Концерт / классика
В актовом зале Национальной академии искусств состоялся концерт Solo Nostri Temporis II. В программу вошли сольные пьесы молодых украинских и российских композиторов, объединенных неуемной тягой к расширению исполнительских возможностей. По следам концерта ЛЮБОВЬ МОРОЗОВА размышляет об органичности слияния в свежих партитурах традиционных и новаторских техник игры на инструментах.
Впервые украинские композиторы стали экспериментировать в области новых звучаний в 1960-е. Валентин Сильвестров, Виталий Годзяцкий и Леонид Грабовский бросали на струны рояля стеклянные стаканы, гремели кастрюлями и с треском жгли спички. Эти опыты больше походили на развлечение, чем на методичное изучение возможностей музыкального инструментария. Разумеется, со временем все они дружно забросили шалости и даже зареклись на них отвлекаться. Новая волна увлечения авангардными приемами пришлась на 1990-е. Передавая из уст в уста рассказы и байки о том, как на крупных европейских фестивалях — "Варшавской осени" и курсах новой музыки в Дармштадте — исполнители льют воду из медных раструбов и крушат топором рояли, композиторы пробовали и свои силы в "укрощении строптивых" — преимущественно в жанре музыкального перформанса.
Третью волну этого процесса мы наблюдаем сегодня, и на ее гребне — молодые авторы, воспитанные не столько консерваторией, сколько профильными интернет-сообществами, поощряющими изучение партитур современных композиторов западноевропейской школы и посвященных новаторским техникам игры серьезных исследовательских трудов.
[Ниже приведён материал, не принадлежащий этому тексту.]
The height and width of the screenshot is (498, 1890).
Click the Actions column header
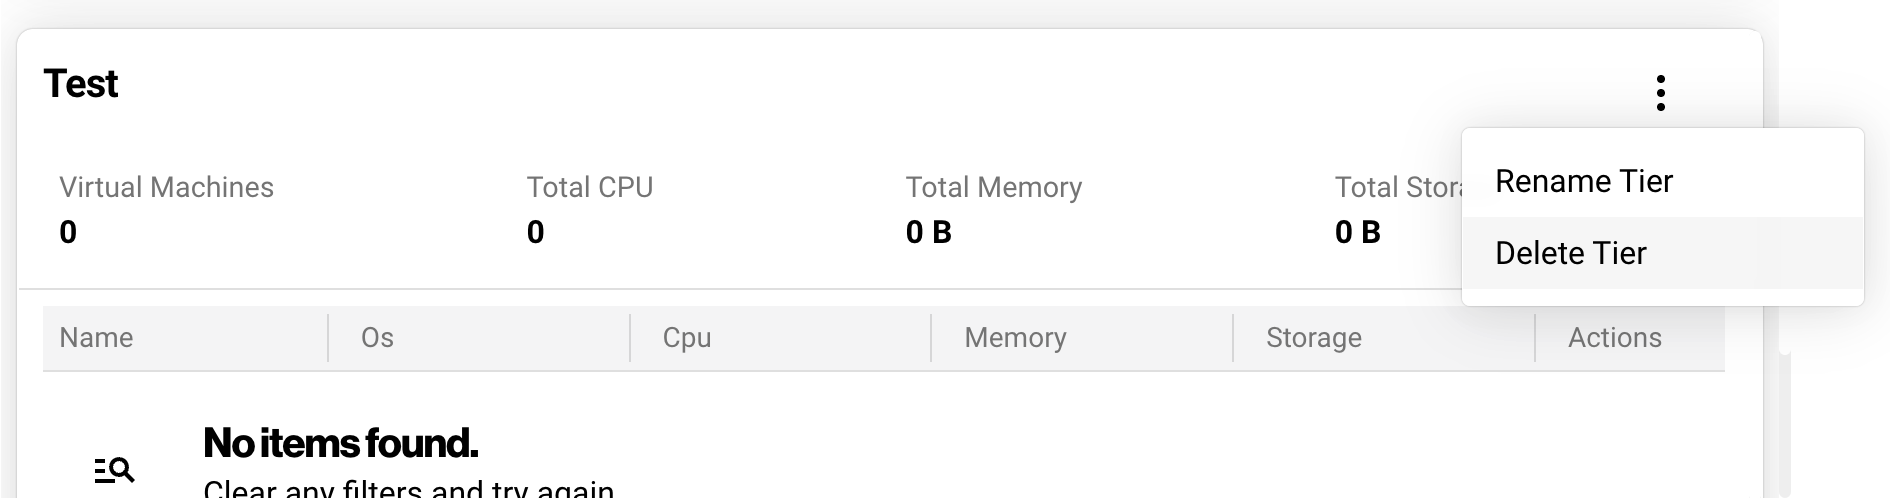pos(1614,338)
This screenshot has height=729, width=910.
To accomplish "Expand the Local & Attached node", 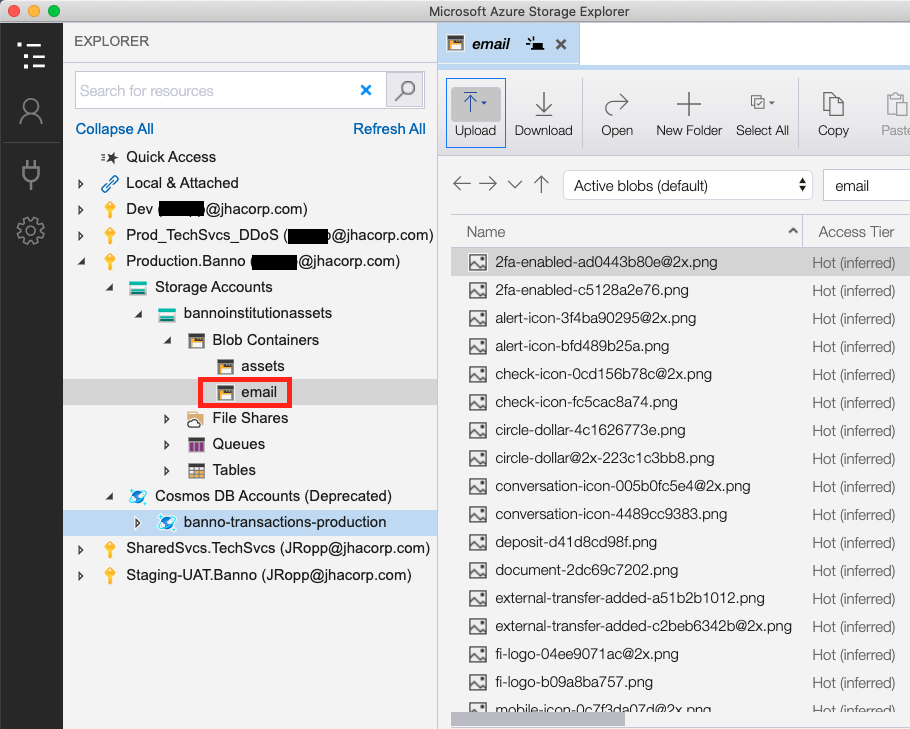I will coord(81,183).
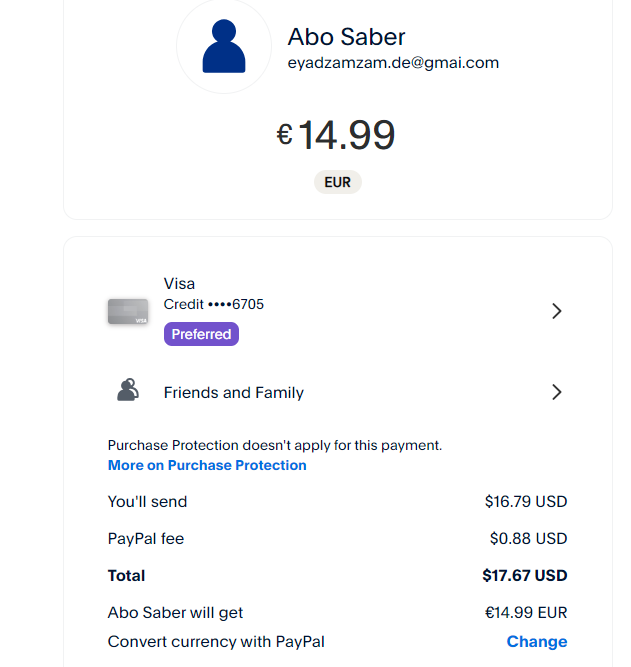
Task: Click the Convert currency with PayPal label
Action: (x=216, y=641)
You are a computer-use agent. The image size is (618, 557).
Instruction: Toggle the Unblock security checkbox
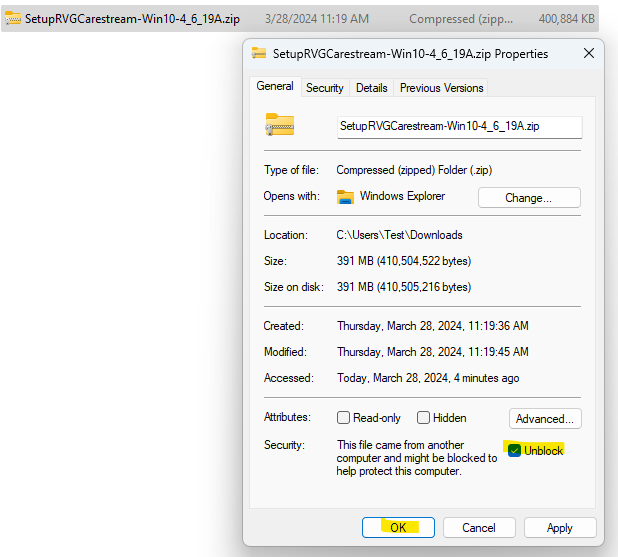515,451
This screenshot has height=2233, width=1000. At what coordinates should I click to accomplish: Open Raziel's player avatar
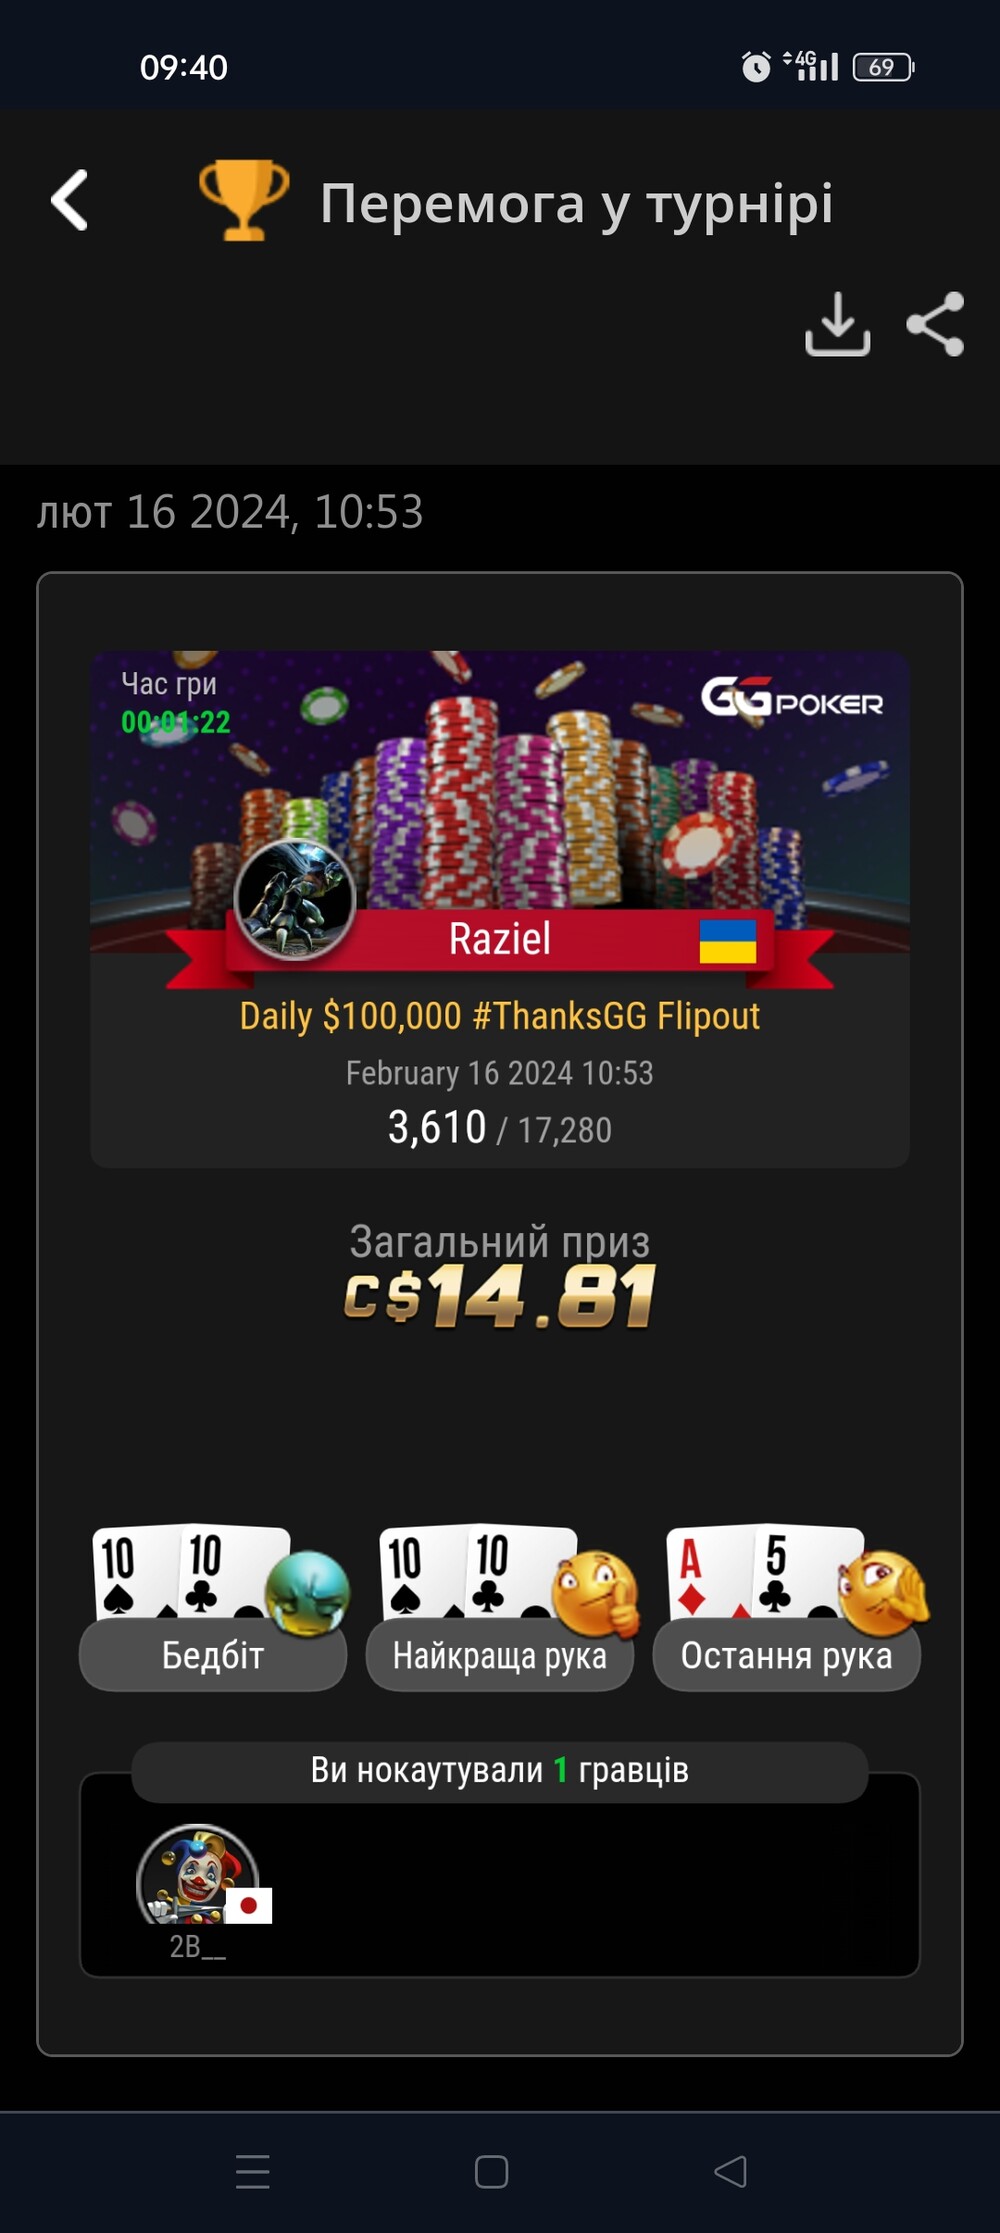pos(295,898)
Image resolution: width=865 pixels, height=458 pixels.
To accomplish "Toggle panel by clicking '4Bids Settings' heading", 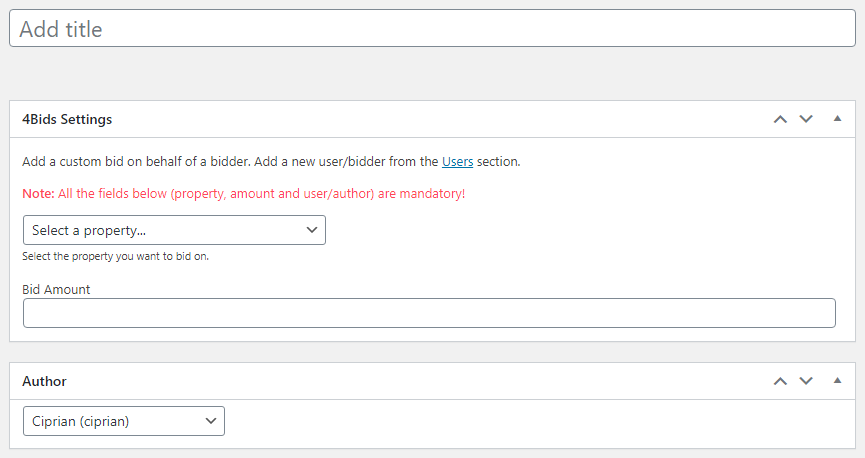I will pyautogui.click(x=67, y=119).
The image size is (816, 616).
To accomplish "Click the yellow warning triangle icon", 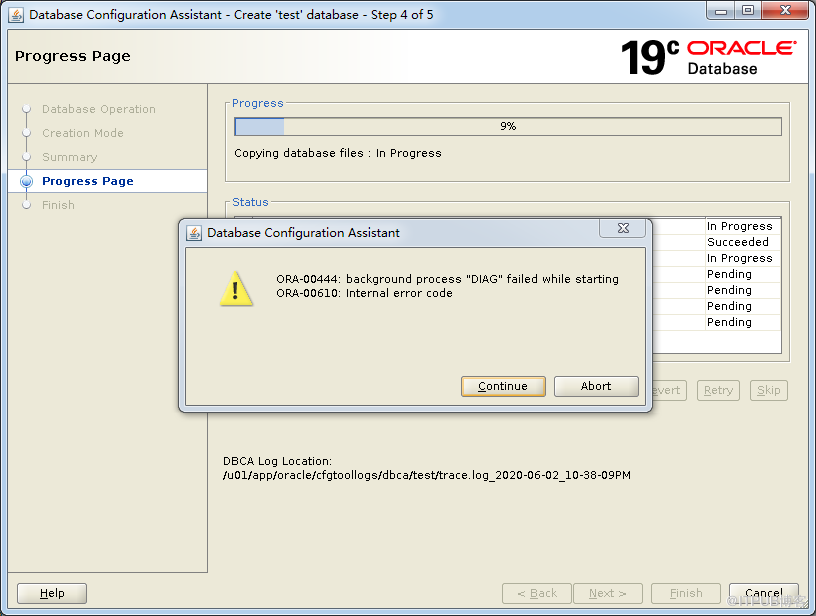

Последние нередко принадлежат перу значительнейших инструменталистов (как, например, руководство по флейтовой игре Карин Левайн или по гобойной — Петера Виеля), а потому обойтись без них композитору, изъясняющемуся современным музыкальным языком, невозможно.
Нынешний концерт, включавший в себя шесть мировых и две украинские премьеры, продемонстрировал органичность, с которой новые техники вошли в лексику молодых композиторов, позволяя им создавать абсолютно непохожие произведения. Интенсивным привлечением новшеств была отмечена исполненная Максимом Коломийцем партитура Анны Аркушиной 410-escape для гобоя, выстроенная по волновому принципу. Произведение это походило на детализированный коллаж, в котором даже повторяющиеся мотивы собраны из разноцветных и разнофактурных кусочков, но при этом сюжет полотна остается наивен и мил.
В противовес ему в "Расщеплении" для кларнета Николая Хруста, исполненном Алексеем Бойко, использовался минимум приемов, но каждый из них имел такое количество нюансов, какое сравнить можно разве что с числом слов, обозначающих оттенки снега у эскимосов. Расщепления тонов до восьмой части, пропевание исполнителем гласных в их английском, немецком, французском и финском вариантах произношения, разделение мелодической линии на два пласта — инструментальный звук и подражающий ему человеческий голос — все это напоминало разглядывание под микроскопом галактики, поселившейся в капле воды.
Бережным отношением к использованию экстремистских приемов отличалась и пьеса Pulsar Александра Хубеева, сыгранная кларнетистом Дмитрием Пашинским. В ней композитором были использованы более простые и понятные средства выразительности — звучал своеобразный диалог между обычным голосом инструмента и его мультифониками — специальным образом добытыми обертонами. Все это происходило, в соответствии с названием, в характере безостановочных пульсаций разнообразных темпов, тембров и видов.
Отправной точкой для звуковых экспериментов в трех других партитурах стали исторические личности и представители фауны. Так, для написания флейтовой пьесы Flight Джордж Бенджамин черпал вдохновение в криках и полете птиц. Александра Филоненко в скрипичном оммаже Альфреду Шнитке, отталкиваясь от звукового мира его струнного трио, создала проникнутую шнитковской экспрессией сюиту, а Дмитрий Радзецкий на 10-струнной гитаре и электронике сыграл своего "Ленина в невесомости". В остроумной аннотации автор и исполнитель упомянул, что поскольку в невесомости человеческий рост увеличивается на 5 см, то 165-сантиметровый Владимир Ленин в невесомости равен 170-сантиметровому Брюсу Ли на Земле, из чего сделал сюрреалистический вывод, что последний был реинкарнацией Ленина.
Помимо упоминавшихся партитур, прозвучали флейтовая пьеса Марка Булошникова и альтовая "Война" Алексея Шмурака, также освеженные нетрадиционными приемами игры. В принципе, сольный концерт, продолжавшийся более полутора часов без перерыва, в ином случае грозил стать утомительным для слушателя, но здесь благодаря разношерстности звуков превратился в неплохой аналог симфонического.